Ein interessanter Artikel behandelt die „Flucht in die europäische Aktiengesellschaft„:
Die paritätische Mitbestimmung in Aufsichtsräten und die gesetzliche Frauenquoten lassen sich für ein Unternehmen umgehen, wenn sie ihre Rechtsform in eine Europäische Aktiengesellschaft (SE) umwandeln. Immer mehr deutsche Unternehmen tun einem Medienbericht zufolge genau das. Das ergibt sich aus einer Studie des Instituts für Mitbestimmung und Unternehmensführung (IMU) der gewerkschaftsnahen Hans-Böckler-Stiftung, wie die Zeitungen der Funke Mediengruppe berichten.
Demnach gibt es aktuell 424 deutsche SE-Unternehmen, darunter 107 mit mehr als 2.000 Mitarbeitern. „Vier von fünf dieser großen SE vermeiden die paritätische Beteiligung im Aufsichtsrat“, wird die Studie zitiert. „Damit sind aktuell mehr als 300.000 Arbeitnehmerinnen und Arbeitnehmer betroffen, die Tendenz ist seit Jahren steigend.“
Durch die Dax-Erweiterung auf 40 Mitglieder seien nun 14 SE-Konzerne im wichtigsten Börsenindex vertreten. Doch nur noch vier davon hätten noch einen paritätisch besetzen Aufsichtsrat: Allianz, BASF, E.ON und SAP. „Die meisten Unternehmen gehen den Schritt, um die Mitbestimmung in Aufsichtsräten zu umgehen“, sagte IMU-Experte Sebastian Sick. „Sie schließen damit zugleich die Anwendung der Frauenquote in Aufsichtsräten und Vorständen aus.“
Ein nettes Schlupfloch. Mal sehen wie die EU darauf reagiert. Und es lässt sich ja auch leicht rechtfertigen: „Wir haben keine SE gewählt, weil wir die Paritätsvorschriften umgehen wollen, sondern weil wir betonen wollen, dass wir europäisch sind!“ Klingt doch wunderbar.

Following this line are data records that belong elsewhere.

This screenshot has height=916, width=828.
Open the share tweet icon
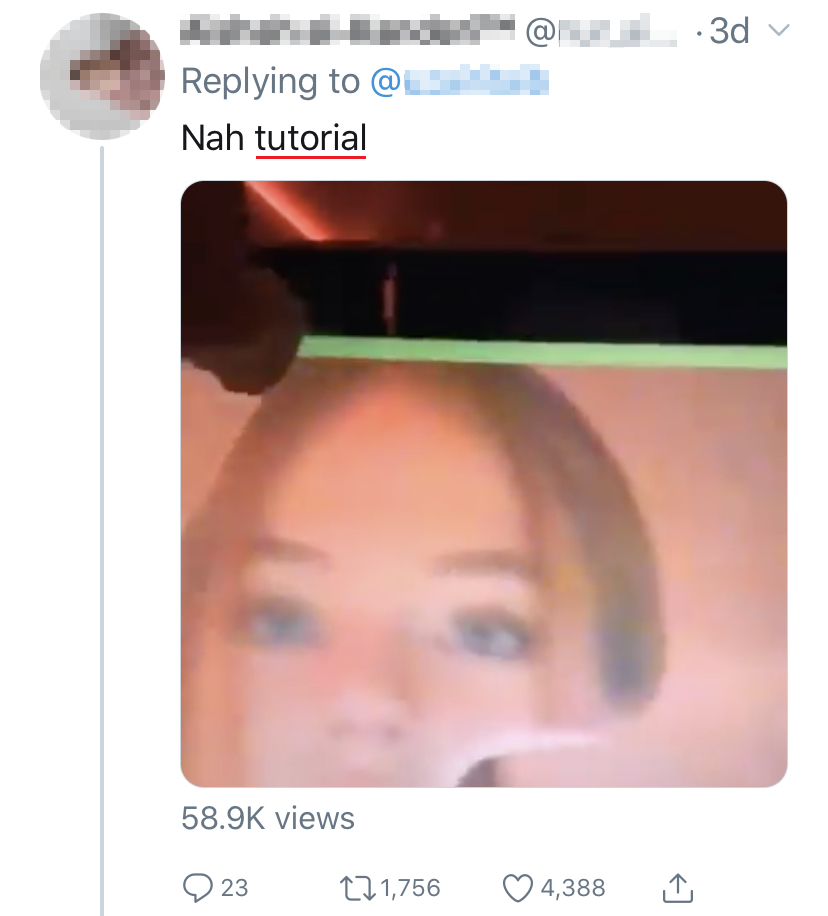pos(678,886)
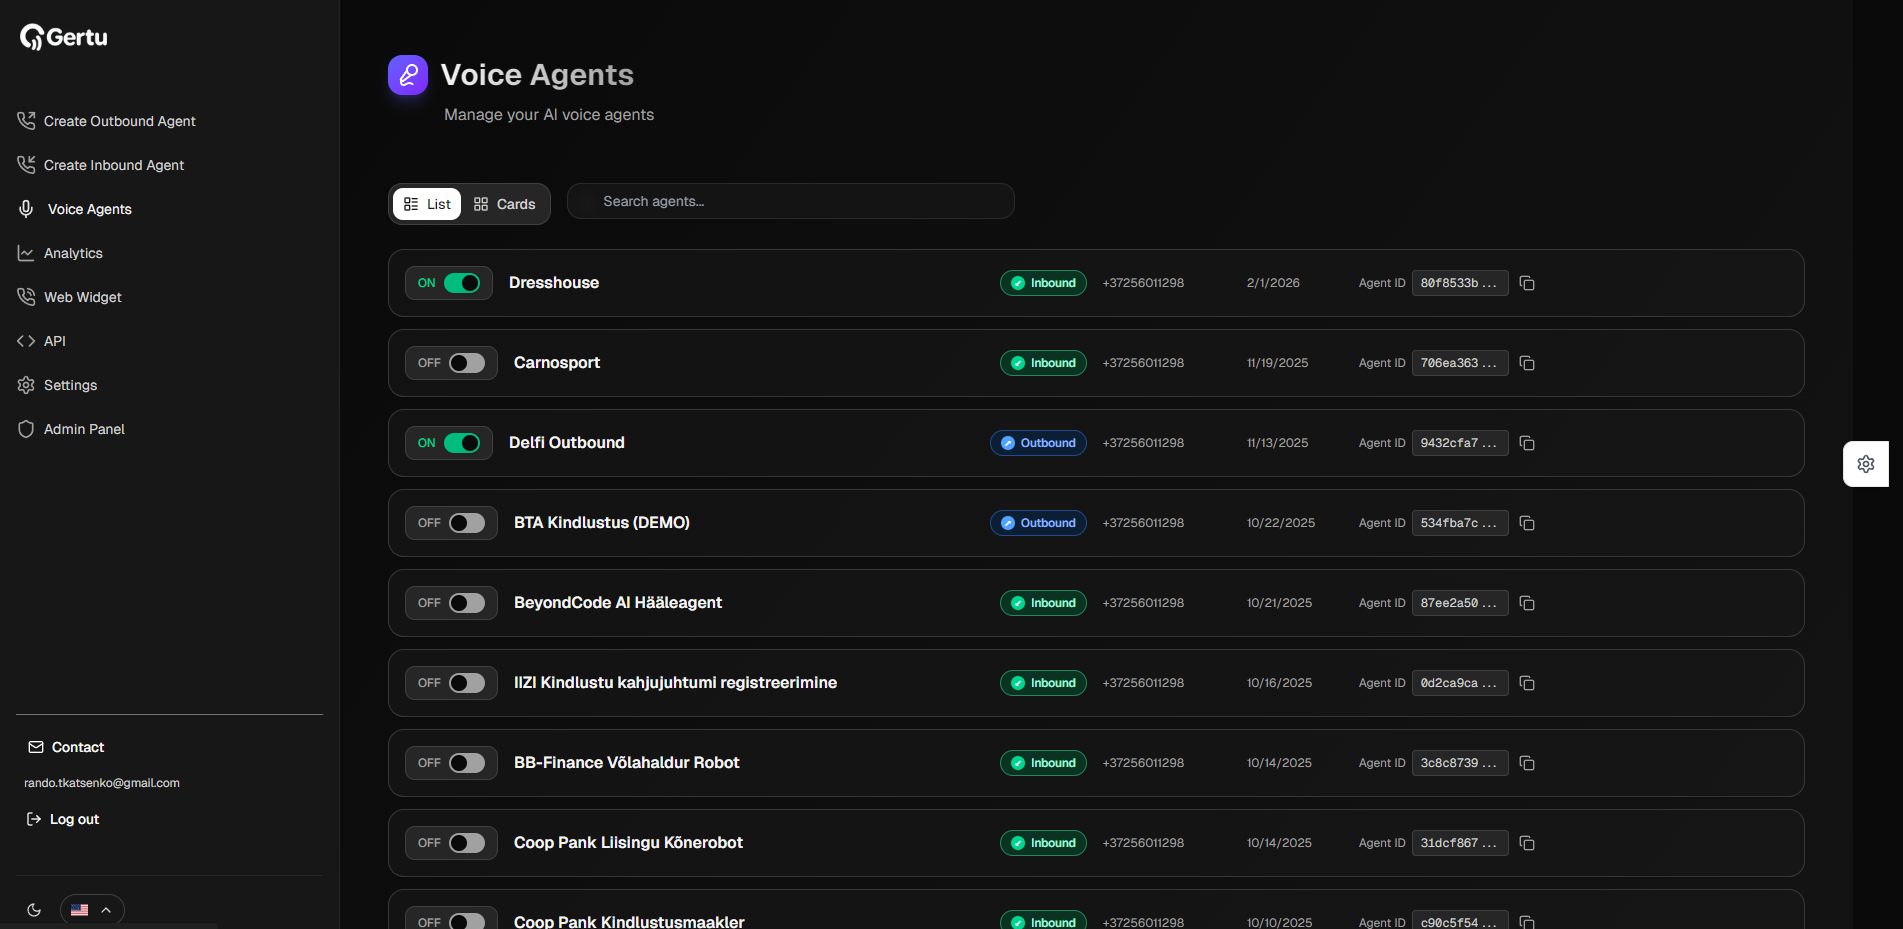The height and width of the screenshot is (929, 1903).
Task: Click the Gertu logo
Action: point(64,37)
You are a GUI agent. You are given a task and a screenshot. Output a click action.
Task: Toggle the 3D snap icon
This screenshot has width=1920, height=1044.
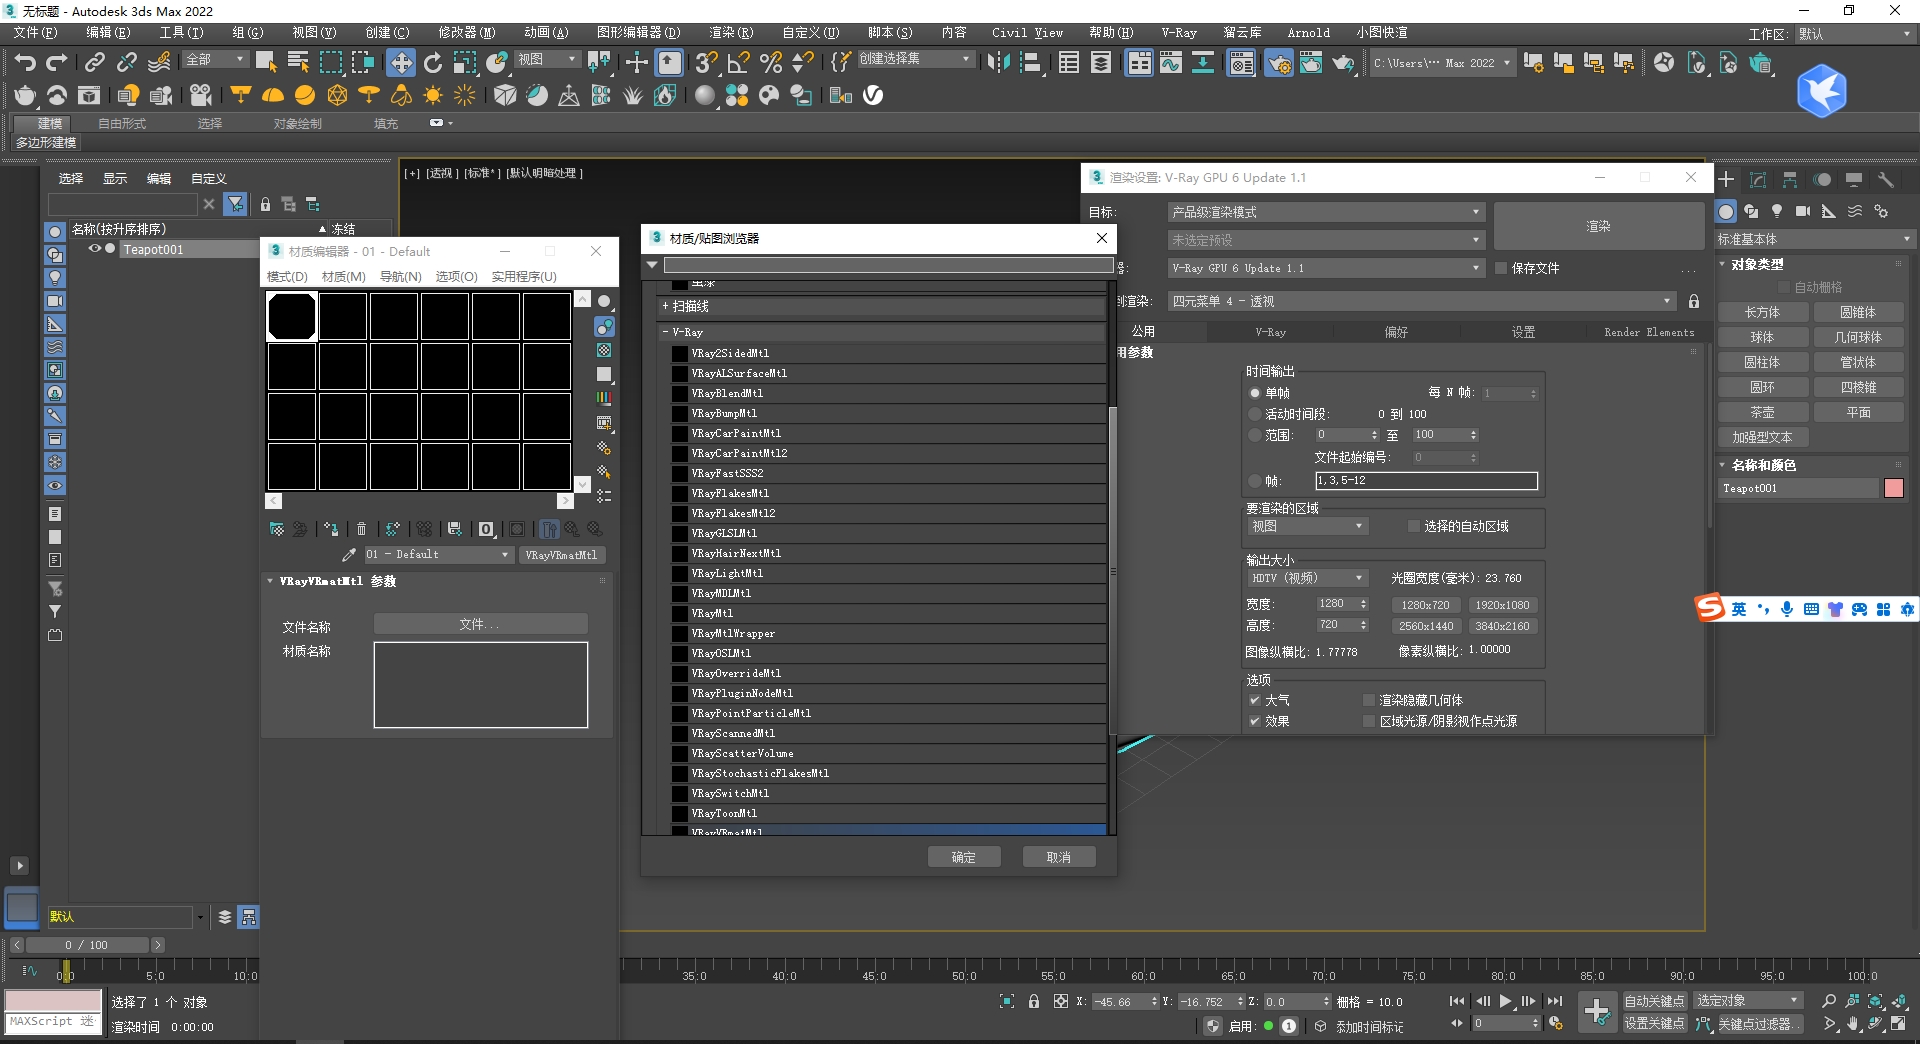(705, 62)
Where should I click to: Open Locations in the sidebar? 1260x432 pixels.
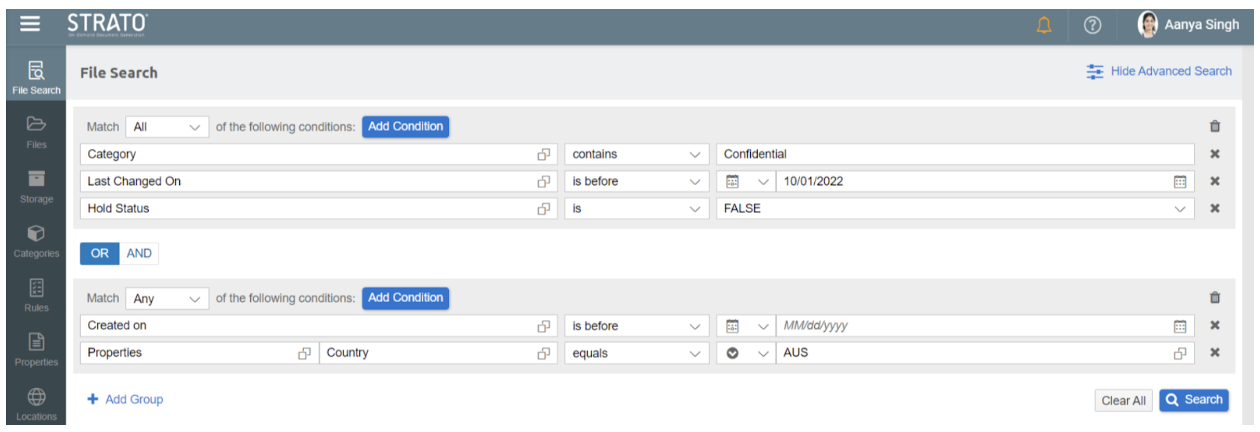tap(36, 402)
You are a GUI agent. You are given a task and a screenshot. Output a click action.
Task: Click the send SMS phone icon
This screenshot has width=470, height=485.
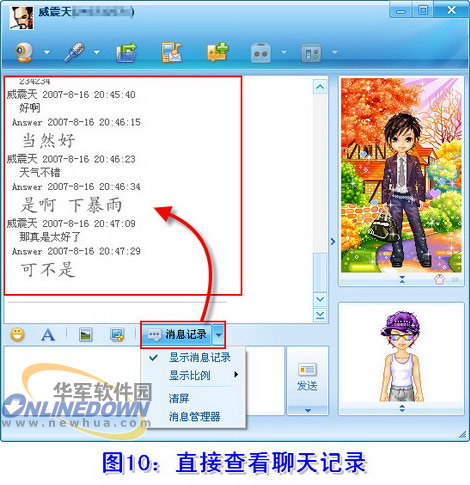coord(172,52)
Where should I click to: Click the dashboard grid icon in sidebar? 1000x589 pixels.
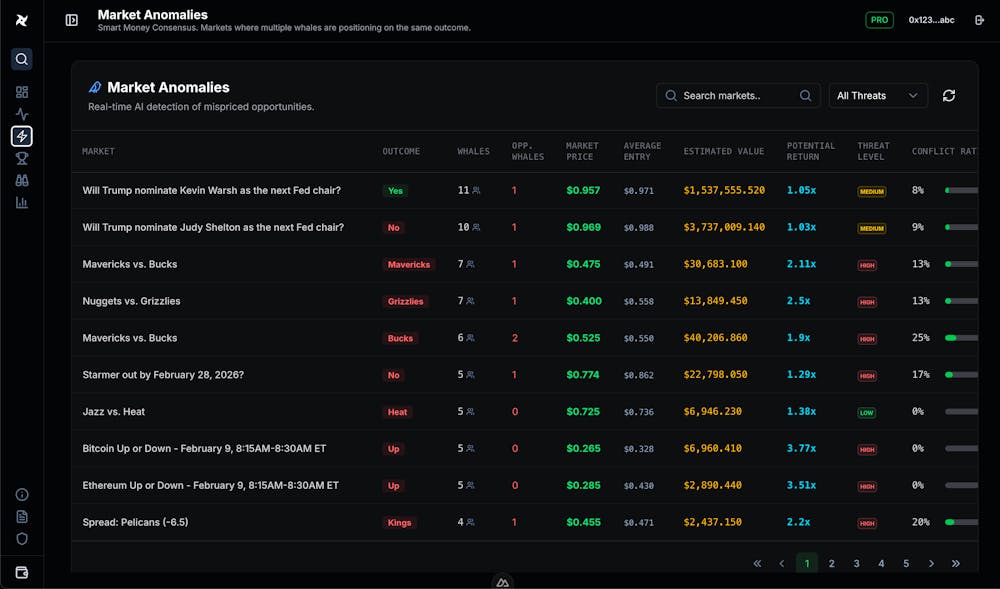[x=21, y=91]
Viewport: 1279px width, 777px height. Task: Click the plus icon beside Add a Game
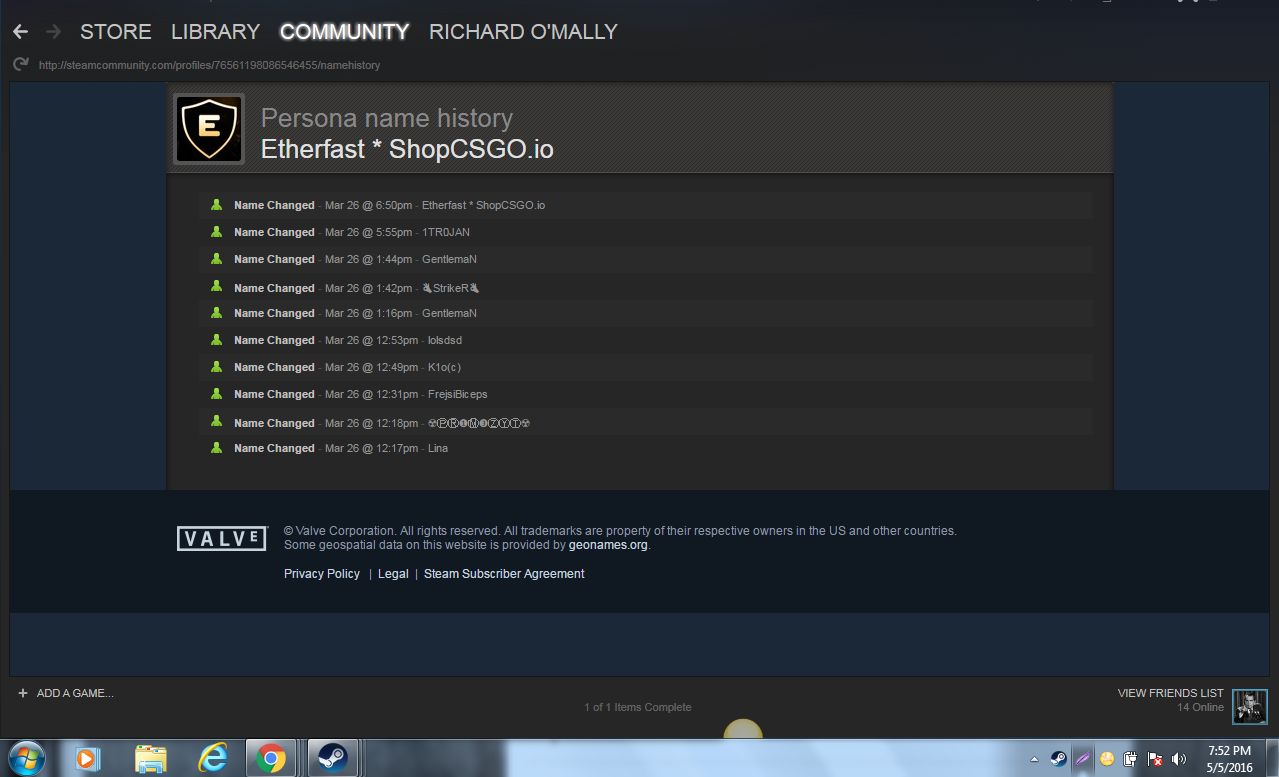point(23,693)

Seit 45 Jahren muss der Aufsichtsrat in deutschen Konzernen ab 501 beziehungsweise 2001 inländischen Mitarbeitern mit einem Drittel oder zur Hälfte mit Arbeitnehmervertretern besetzt sein – das versteht man unter einem paritätisch besetzen Aufsichtsrat. Bei Europäischen Aktiengesellschaften ist das anders: Dort ist die Mitbestimmung Verhandlungssache. Dieser Status werde oft zulasten der Beschäftigten festgeschrieben, egal ob das Unternehmen weiter wachse, sagte IMU-Experte Sick.
Da zeigt sich, dass eine Reglementierung auf eine Weise, die den Unternehmen nicht gefällt, nur dann Sinn macht, wenn diese ihr nicht ausweichen können. Ansonsten wäre man wahrscheinlich schlauer beraten die Anforderungen niedriger zu halten, da dann weniger Druck entsteht, diesen auszuweichen. Klingt aber natürlich politisch nicht so gut.
Wäre interessant wie aussichtsreich eine Änderung auf EU-Ebene ist. Das dürfte auch davon abhängen inwieweit in den anderen Ländern bereits Paritätsregeln bestehen.
Unter den großen SE-Unternehmen befänden sich allein 45 in Familienhand, wie zum Beispiel Sixt, die Schön Klinik, die KMG Kliniken und die IT-Gruppe Allgeier. Viele große Mitbestimmungsverweigerer kämen laut Sebastian Sick aus dem Gesundheitssektor, der Wohnungswirtschaft und von Personaldienstleistern.
Gerade Familienunternehmern wollen sich ungern reinreden lassen und eben aus dem Kreis der Familie, und damit einem wesentlich kleineren Kreis, die Personen aussuchen. Warum gerade der Gesundheitssektor, die Wohnungswirtschaft und die Personaldienstleister da auch verweigern ist sicherlich eine interessante Frage. Das Personalagenturen keine Mitarbeitermitbestimmung wollen kann ich sogar verstehen.